====== EXTRAIT RETENU

Le secteur du luxe a rapporté l'an passé 55 milliards d'euros à l'économie allemande, soit 6 % de plus qu'en 2011, selon une récente étude du cabinet de conseil Roland Berger que s'est procuré en exclusivité ParisBerlin. La part du marché intérieur affiche 23 milliards de bénéfices, soit une croissance de 11 %. Quant aux exportations, elles s'élèvent à 32 milliards d'euros. L'humeur outre-Rhin est au beau fixe : 67 % des chefs d'entreprise interrogés jugent que leur entreprise se porte "bien, voire très bien".
Meisterkreis, passion et perfection
C'est en octobre 2011 que le Meisterkreis, le premier forum allemand de l'industrie haut de gamme, a vu le jour. Sa mission : jouer les ambassadeurs du luxe en Allemagne et ailleurs. Les galeries d'art contemporain, la mode, l'hôtellerie, la joaillerie, l'automobile... 62 maisons sont affiliées au Meisterkreis. Parmi elles, des marques allemandes telles que Lange & Söhne ou Leica, mais aussi des marques étrangères comme Chanel ou Dior, "qui incarnent le luxe par excellence et dont nous pouvons nous inspirer", selon Clemens Pflanz, directeur général et fondateur du Meisterkreis, qui souligne la difficulté d'évoquer le mot luxe dans un pays pétri de culture protestante.
"Le terme ‘Luxus' a ici une connotation négative, notamment dans les médias. Nous préférons nous référer à la notion d'industrie haut de gamme." Depuis sa création, Meisterkreis s'attache à défendre "la passion de la perfection et de l'exigence de ses chefs d'entreprise", engagés dans une branche qui emploie près de 147 000 personnes outre-Rhin.

============
====== DONNÉES

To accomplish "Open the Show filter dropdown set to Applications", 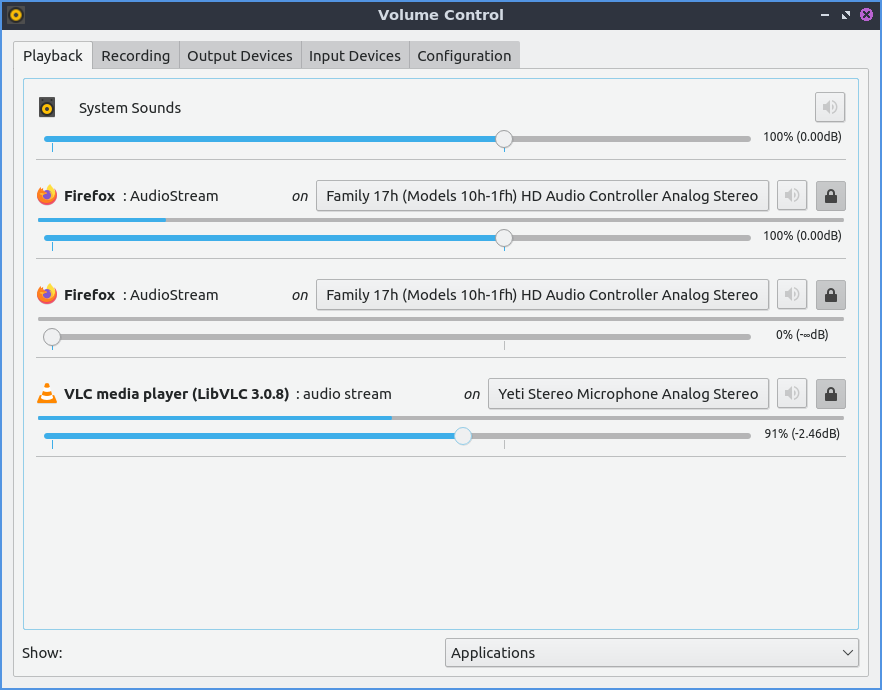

============

** OBJECTIF **
D'après l'extrait sur le secteur du luxe en Allemagne, quand le Meisterkreis a-t-il été créé ? Le matériel fourni n'est pas utile ici.

** RÉSULTAT ATTENDU **
En octobre 2011.